-------- EXERCISE MATERIALS --------

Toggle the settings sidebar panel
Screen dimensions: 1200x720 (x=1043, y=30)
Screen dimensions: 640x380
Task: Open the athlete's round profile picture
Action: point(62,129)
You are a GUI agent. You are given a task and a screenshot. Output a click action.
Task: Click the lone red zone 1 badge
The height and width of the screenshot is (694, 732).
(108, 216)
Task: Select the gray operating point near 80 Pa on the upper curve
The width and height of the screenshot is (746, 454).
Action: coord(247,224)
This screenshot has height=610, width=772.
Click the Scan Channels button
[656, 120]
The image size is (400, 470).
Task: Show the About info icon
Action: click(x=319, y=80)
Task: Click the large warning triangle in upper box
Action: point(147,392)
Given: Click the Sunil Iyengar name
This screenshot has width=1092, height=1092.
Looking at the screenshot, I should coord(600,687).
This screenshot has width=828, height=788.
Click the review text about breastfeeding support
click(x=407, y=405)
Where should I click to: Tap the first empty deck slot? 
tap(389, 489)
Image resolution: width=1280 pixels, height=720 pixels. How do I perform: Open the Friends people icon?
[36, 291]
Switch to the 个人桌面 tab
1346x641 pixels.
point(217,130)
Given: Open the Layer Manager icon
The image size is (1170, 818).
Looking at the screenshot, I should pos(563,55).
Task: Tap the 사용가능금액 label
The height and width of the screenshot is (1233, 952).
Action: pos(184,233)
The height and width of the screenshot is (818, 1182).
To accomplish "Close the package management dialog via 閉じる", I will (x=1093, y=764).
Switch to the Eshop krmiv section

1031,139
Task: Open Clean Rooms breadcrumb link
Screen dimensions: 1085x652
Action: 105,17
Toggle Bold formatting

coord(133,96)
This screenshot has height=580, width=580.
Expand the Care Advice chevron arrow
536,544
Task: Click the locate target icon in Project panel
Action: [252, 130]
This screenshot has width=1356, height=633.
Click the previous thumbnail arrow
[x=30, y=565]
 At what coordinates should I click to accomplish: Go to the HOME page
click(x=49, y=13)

--------

(PROBLEM STATEMENT) Nothing but the exact lines of the data above, from the line containing "Task: Select the" through the last, should appear in the answer.

(YOUR SOLUTION)
Task: Select the gray operating point near 80 Pa on the upper curve
The width and height of the screenshot is (746, 454).
Action: coord(247,224)
This screenshot has height=610, width=772.
Click the Scan Channels button
[656, 120]
The image size is (400, 470).
Task: Show the About info icon
Action: click(x=319, y=80)
Task: Click the large warning triangle in upper box
Action: point(147,392)
Given: Click the Sunil Iyengar name
This screenshot has width=1092, height=1092.
Looking at the screenshot, I should coord(600,687).
This screenshot has width=828, height=788.
Click the review text about breastfeeding support
click(x=407, y=405)
Where should I click to: Tap the first empty deck slot? 
tap(389, 489)
Image resolution: width=1280 pixels, height=720 pixels. How do I perform: Open the Friends people icon?
[36, 291]
Switch to the 个人桌面 tab
1346x641 pixels.
point(217,130)
Given: Open the Layer Manager icon
The image size is (1170, 818).
Looking at the screenshot, I should pos(563,55).
Task: Tap the 사용가능금액 label
The height and width of the screenshot is (1233, 952).
Action: pos(184,233)
The height and width of the screenshot is (818, 1182).
To accomplish "Close the package management dialog via 閉じる", I will (x=1093, y=764).
Switch to the Eshop krmiv section

1031,139
Task: Open Clean Rooms breadcrumb link
Screen dimensions: 1085x652
Action: 105,17
Toggle Bold formatting

coord(133,96)
This screenshot has height=580, width=580.
Expand the Care Advice chevron arrow
536,544
Task: Click the locate target icon in Project panel
Action: [252, 130]
This screenshot has width=1356, height=633.
Click the previous thumbnail arrow
[x=30, y=565]
 At what coordinates should I click to accomplish: Go to the HOME page
click(x=49, y=13)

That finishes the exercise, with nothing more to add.